It’s not virtual reality -- it is reality capture.
Nor is the technology exactly new, but it is the future of land surveying, according to professionals at Houston Engineering, who say it is advancing the ways in which data is gathered and how that information is processed to create designs for, in the company’s role, infrastructure projects.
Think of reality capture as a high-end, cost-effective survey solution that goes beyond traditional survey methods. It uses LiDAR -- which stands for Light Detection and Ranging -- to create high-resolution models of ground elevation.
Chad Qualley and Erik Nelson, drone operations manager and senior technician, respectively, said Houston Engineering, based in Fargo, N.D., has been at the forefront of providing reality capture services that can be used in a variety of applications for clients across the upper Midwest. The survey service improves accuracy, productivity, quality and safety throughout clients’ infrastructure projects.
“LiDAR is actually one of the tools that we use for reality capture and it's one of the biggest ones, really,” Nelson said. “When you can spray an area with billions and billions of points, you basically get a right-now image capture of what's going on at the site you want to capture.”
LiDAR works like this: A laser scanner transmits brief pulses of light to the ground surface. When reflected back, their travel time is used to calculate the distance between the laser scanner and the ground, according to the U.S. Geological Survey. Data is collected as a “point cloud” or dataset “of individual points reflected from everything on the surface, including structures and vegetation.”
LiDAR, of course, is nothing new. It has been around a long time, Qualley said, and he’s been using it ever since he arrived at Houston 18 years ago. “But it has really changed,” he said, mainly because other technology has changed.
“The sensors that shoot the lasers, which is LiDAR, have gotten to be so much more precise and so much more inexpensive,” Qualley said, explaining that LiDAR can now be used on much smaller projects than in the past.
Qualley described himself and Nelson as “software experts” who run “various specialized software” that allows them to process the “point cloud that the LIDAR sensor shoots and extracts from.”
It is similar to having a field survey crew on site, extracting information from all points of a location.
“We're extracting out road edges, we're extracting out signs, we're extracting out a grid of points that then can be used to make surfaces,” Qualley said. “It’s really changed.”

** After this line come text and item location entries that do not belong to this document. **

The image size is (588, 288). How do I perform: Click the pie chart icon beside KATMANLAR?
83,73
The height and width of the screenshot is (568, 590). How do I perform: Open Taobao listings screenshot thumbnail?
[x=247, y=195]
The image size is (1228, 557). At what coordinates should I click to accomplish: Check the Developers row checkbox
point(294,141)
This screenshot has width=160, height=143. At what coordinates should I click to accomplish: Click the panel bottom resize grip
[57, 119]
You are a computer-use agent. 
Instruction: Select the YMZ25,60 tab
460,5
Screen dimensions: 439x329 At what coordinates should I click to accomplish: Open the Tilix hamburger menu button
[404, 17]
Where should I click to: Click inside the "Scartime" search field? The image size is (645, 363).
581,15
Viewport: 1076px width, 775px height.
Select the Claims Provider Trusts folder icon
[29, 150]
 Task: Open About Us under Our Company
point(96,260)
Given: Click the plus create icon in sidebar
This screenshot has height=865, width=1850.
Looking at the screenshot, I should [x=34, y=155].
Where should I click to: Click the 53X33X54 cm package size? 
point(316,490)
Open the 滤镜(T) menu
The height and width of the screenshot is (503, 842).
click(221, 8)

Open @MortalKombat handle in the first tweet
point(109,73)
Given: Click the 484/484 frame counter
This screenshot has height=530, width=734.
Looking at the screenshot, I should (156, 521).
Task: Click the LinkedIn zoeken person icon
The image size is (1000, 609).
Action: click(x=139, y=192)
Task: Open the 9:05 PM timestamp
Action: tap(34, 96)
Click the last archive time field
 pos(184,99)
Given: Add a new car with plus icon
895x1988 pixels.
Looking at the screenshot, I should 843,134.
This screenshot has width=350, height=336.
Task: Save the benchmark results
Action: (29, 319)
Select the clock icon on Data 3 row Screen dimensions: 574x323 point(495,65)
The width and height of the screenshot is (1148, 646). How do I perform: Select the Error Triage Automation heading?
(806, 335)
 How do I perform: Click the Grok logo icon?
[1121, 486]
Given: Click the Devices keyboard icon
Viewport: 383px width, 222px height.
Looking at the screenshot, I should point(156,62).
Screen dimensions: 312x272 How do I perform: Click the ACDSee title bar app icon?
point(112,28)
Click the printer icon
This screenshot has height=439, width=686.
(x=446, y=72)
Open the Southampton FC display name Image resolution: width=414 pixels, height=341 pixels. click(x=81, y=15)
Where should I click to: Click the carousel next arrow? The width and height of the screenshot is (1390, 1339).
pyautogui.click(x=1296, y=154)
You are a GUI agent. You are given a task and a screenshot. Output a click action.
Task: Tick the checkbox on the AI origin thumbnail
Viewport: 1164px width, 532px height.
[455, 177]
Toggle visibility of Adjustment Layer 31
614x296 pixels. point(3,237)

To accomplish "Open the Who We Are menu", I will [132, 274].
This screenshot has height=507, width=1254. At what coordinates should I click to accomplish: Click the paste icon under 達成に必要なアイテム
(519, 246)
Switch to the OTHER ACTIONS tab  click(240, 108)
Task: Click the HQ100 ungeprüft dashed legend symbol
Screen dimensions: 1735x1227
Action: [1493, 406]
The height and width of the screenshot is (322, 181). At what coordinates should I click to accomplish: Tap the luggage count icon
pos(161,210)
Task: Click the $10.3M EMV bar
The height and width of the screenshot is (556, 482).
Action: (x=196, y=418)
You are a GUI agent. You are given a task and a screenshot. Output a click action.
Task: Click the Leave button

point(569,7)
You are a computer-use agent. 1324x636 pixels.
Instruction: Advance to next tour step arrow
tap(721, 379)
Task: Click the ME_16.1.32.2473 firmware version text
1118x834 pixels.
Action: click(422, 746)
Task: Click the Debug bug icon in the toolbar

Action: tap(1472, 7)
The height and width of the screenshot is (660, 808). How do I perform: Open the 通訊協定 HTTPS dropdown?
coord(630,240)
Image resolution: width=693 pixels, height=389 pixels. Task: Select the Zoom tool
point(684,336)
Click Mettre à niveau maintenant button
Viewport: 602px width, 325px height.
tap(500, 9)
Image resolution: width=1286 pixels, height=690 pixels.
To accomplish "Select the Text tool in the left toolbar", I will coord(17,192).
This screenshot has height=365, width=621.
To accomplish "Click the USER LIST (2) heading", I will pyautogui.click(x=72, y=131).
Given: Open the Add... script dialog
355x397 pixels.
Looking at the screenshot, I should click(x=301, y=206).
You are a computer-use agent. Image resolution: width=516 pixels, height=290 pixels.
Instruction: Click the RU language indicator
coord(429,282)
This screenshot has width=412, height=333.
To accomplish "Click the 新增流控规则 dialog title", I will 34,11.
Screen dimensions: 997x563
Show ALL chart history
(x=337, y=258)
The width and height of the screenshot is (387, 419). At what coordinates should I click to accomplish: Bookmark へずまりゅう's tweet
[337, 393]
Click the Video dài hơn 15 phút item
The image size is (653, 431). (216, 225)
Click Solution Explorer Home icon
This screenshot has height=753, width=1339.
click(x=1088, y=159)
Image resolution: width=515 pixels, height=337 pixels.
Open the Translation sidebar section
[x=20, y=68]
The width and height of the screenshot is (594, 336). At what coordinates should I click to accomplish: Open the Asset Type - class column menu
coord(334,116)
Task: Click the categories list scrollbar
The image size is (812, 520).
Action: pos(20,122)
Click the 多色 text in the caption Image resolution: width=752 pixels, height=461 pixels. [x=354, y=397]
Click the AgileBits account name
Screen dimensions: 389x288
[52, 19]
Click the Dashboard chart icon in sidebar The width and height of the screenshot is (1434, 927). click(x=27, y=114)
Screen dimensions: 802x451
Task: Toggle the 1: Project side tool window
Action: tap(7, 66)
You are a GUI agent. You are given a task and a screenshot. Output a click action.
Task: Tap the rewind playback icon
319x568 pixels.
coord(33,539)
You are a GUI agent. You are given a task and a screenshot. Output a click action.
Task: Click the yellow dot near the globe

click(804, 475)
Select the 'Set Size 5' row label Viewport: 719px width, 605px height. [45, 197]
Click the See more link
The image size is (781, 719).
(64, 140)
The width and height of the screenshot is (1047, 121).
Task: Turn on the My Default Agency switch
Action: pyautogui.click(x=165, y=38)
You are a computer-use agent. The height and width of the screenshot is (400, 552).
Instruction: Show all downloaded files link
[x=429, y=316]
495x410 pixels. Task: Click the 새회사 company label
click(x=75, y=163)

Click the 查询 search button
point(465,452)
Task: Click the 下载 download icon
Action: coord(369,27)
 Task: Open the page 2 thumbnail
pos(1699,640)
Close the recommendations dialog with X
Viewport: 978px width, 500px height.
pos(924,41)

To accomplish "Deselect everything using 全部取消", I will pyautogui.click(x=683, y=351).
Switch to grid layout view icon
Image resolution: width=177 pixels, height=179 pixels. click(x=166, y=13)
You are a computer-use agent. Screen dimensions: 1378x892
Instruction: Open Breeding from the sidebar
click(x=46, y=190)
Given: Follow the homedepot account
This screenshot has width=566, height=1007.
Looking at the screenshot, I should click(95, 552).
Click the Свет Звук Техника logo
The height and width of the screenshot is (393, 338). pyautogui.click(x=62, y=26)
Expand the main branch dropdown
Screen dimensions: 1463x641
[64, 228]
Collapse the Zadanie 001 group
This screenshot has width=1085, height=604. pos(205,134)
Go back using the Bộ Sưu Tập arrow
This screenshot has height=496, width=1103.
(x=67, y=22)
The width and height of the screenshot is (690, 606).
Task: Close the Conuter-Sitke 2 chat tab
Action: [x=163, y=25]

To give another example of what has changed, traditionally high-altitude LiDAR has been captured with a plane, but new aerial LiDAR techniques can use a helicopter or unmanned aerial system that can fly safely at lower altitudes to help produce more detailed results. Nelson said mobile LiDAR can capture images close to the ground with a device mounted on a vehicle.
What’s on the horizon with reality capture is anybody’s guess, because technology changes so quickly. Even over the past couple of years, the team at Houston Engineering has seen it evolve and enhance.
“The sensors have gotten immensely better in the last four or five years, even over the past couple of years,” Nelson said. “It's just been insane how they've changed the style and the ability of each sensor and then each iteration gets that much better than the last one.
“So, going into the future it's only going to get that much better. The sensors are going to get smaller, they're going to get more accurate. It's just going to continue going that way.”
He said drones also will get better and, fingers crossed, eventually be able to carry more weight. Sensors are heavy for a drone.
“That’s one limitation we have,” Nelson said, “but hopefully we can get drones that can carry better sensors. So, that's what I see in the next five years, that reality capture will just keep getting better and better with technology.”